▸ **Entries supplied**:
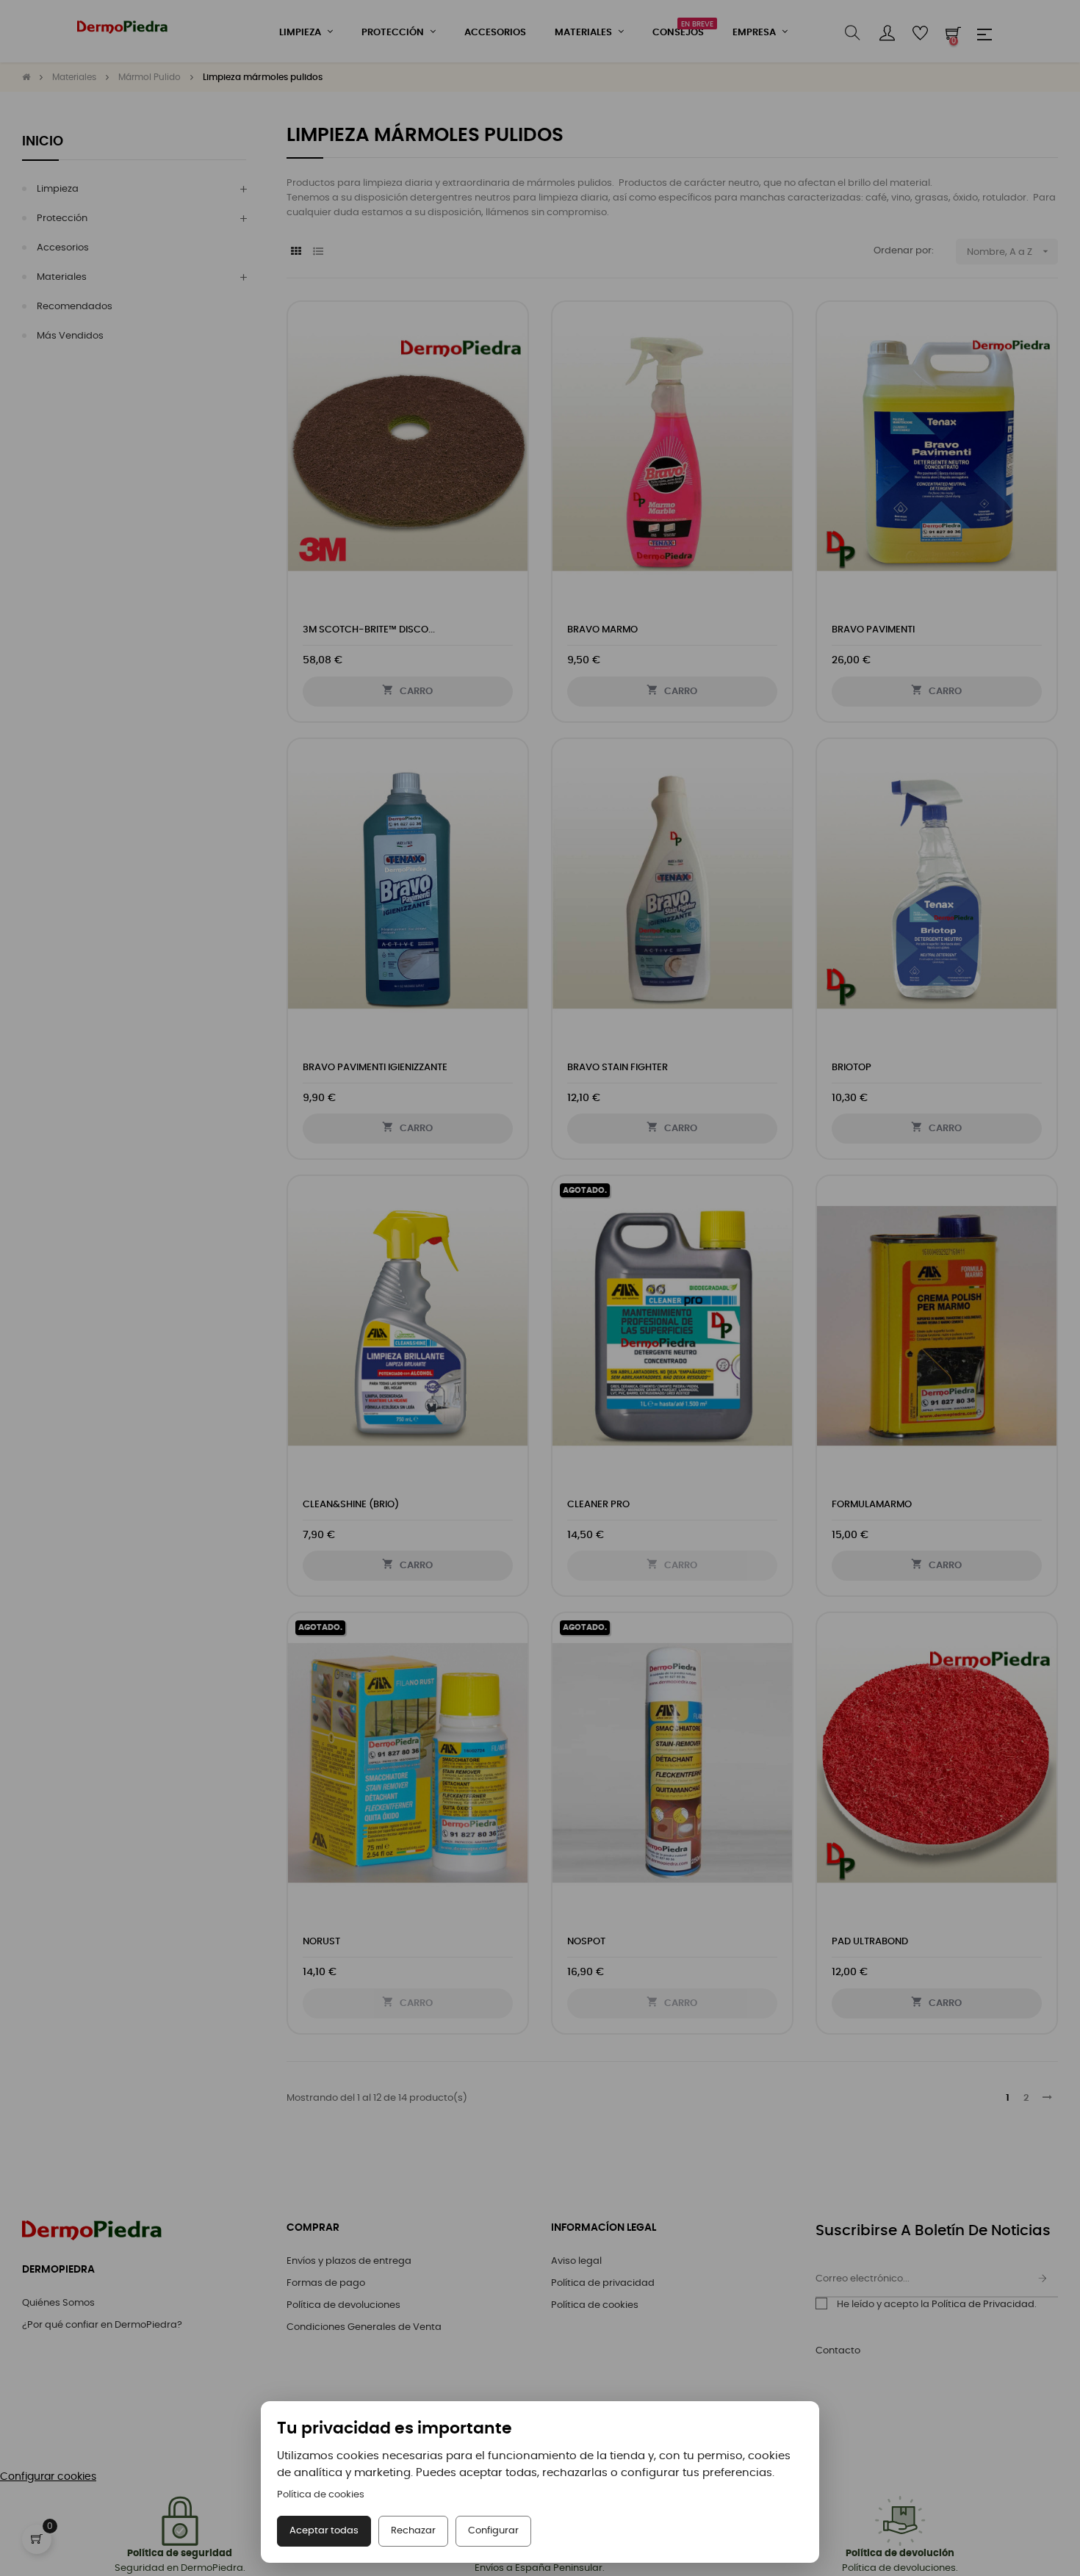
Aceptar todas (324, 2531)
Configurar (493, 2531)
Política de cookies (320, 2495)
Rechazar (413, 2531)
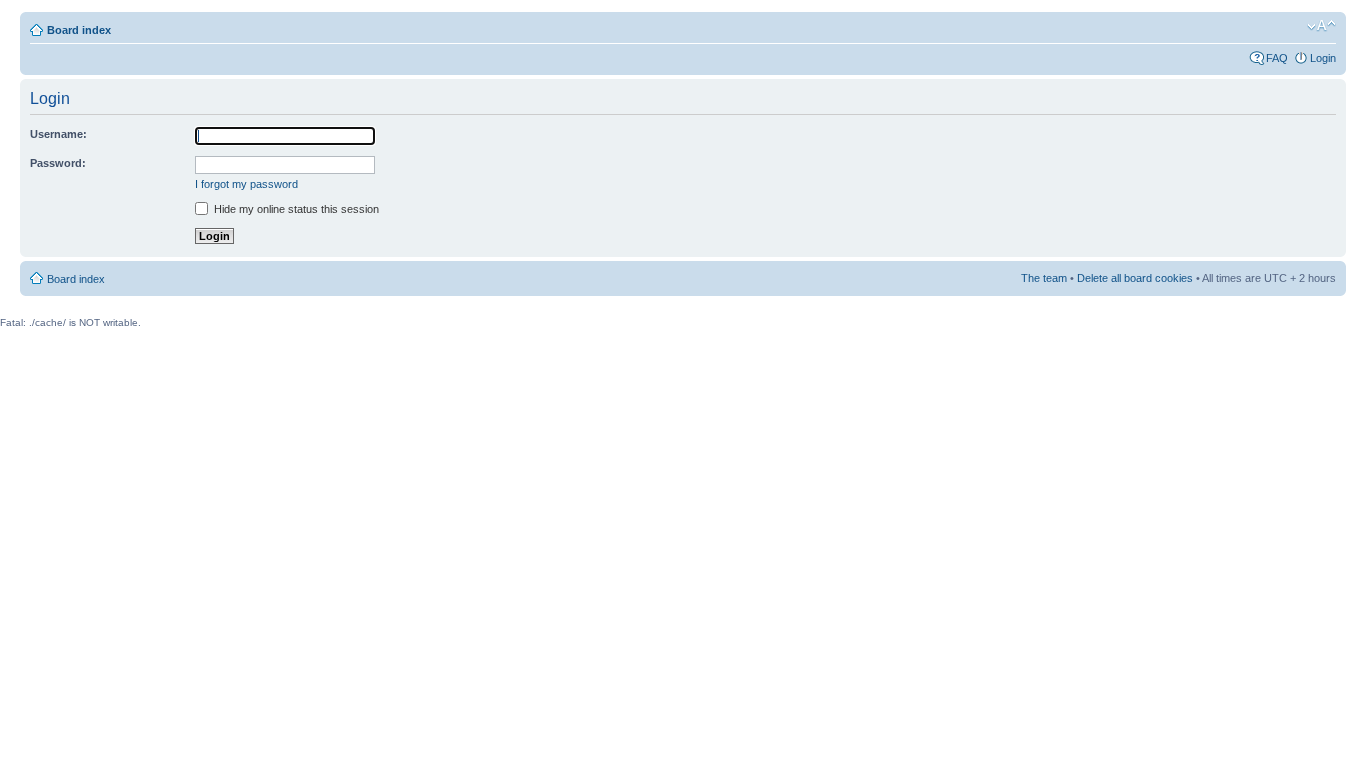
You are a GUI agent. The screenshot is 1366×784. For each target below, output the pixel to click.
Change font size (1321, 26)
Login (1323, 58)
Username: (58, 134)
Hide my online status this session (295, 209)
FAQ (1277, 58)
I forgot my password (246, 184)
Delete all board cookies (1135, 278)
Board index (79, 30)
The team (1044, 278)
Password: (58, 163)
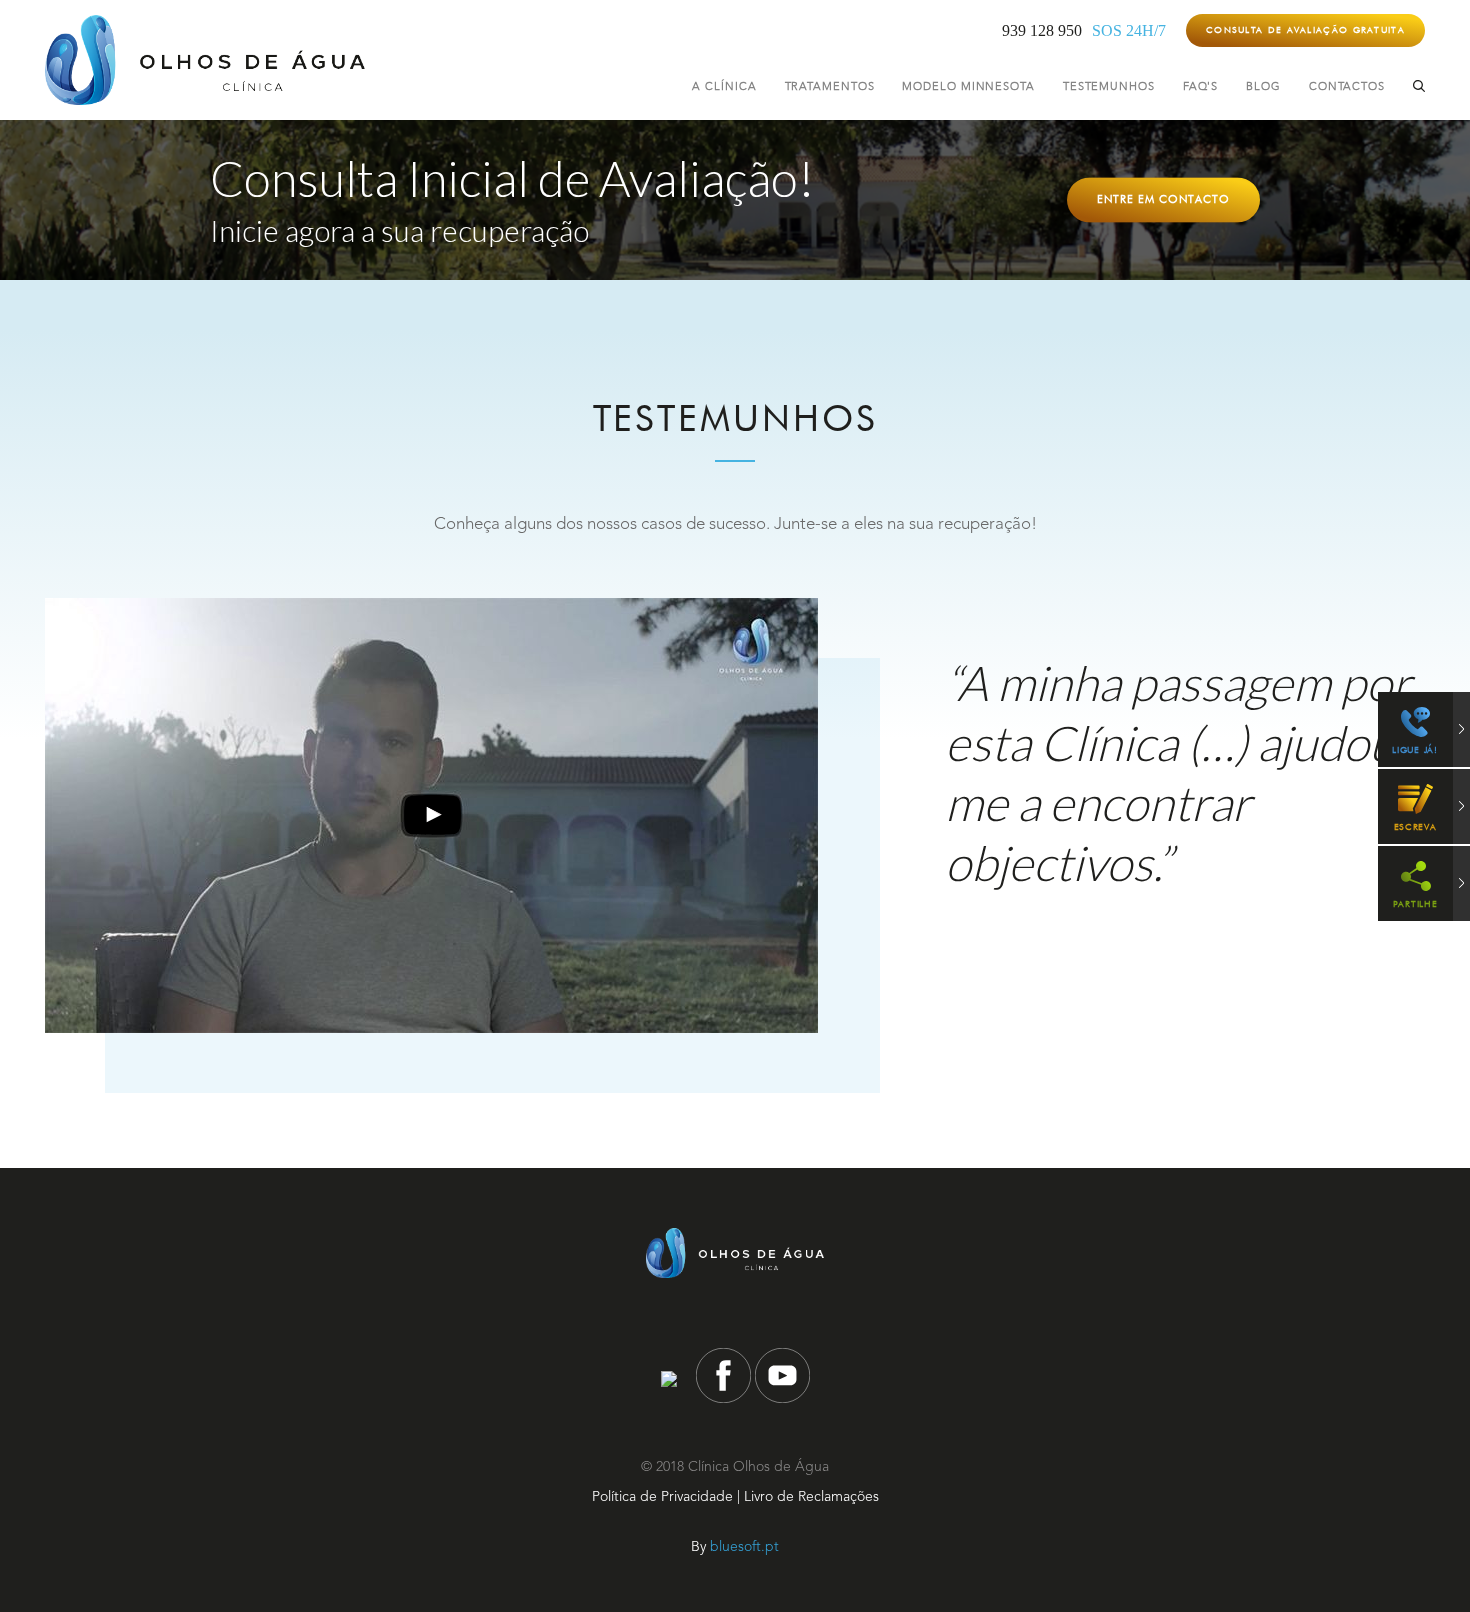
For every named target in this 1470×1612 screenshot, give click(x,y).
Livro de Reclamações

▸ **Task item**: Which lines in the material above include the string "click"? Pull them out.

▸ **Solution for this task**:
You are a GUI agent. The screenshot is 1366×784. For each target below, output the pixel to click.
For every named target in this 1470×1612 screenshot, give click(x,y).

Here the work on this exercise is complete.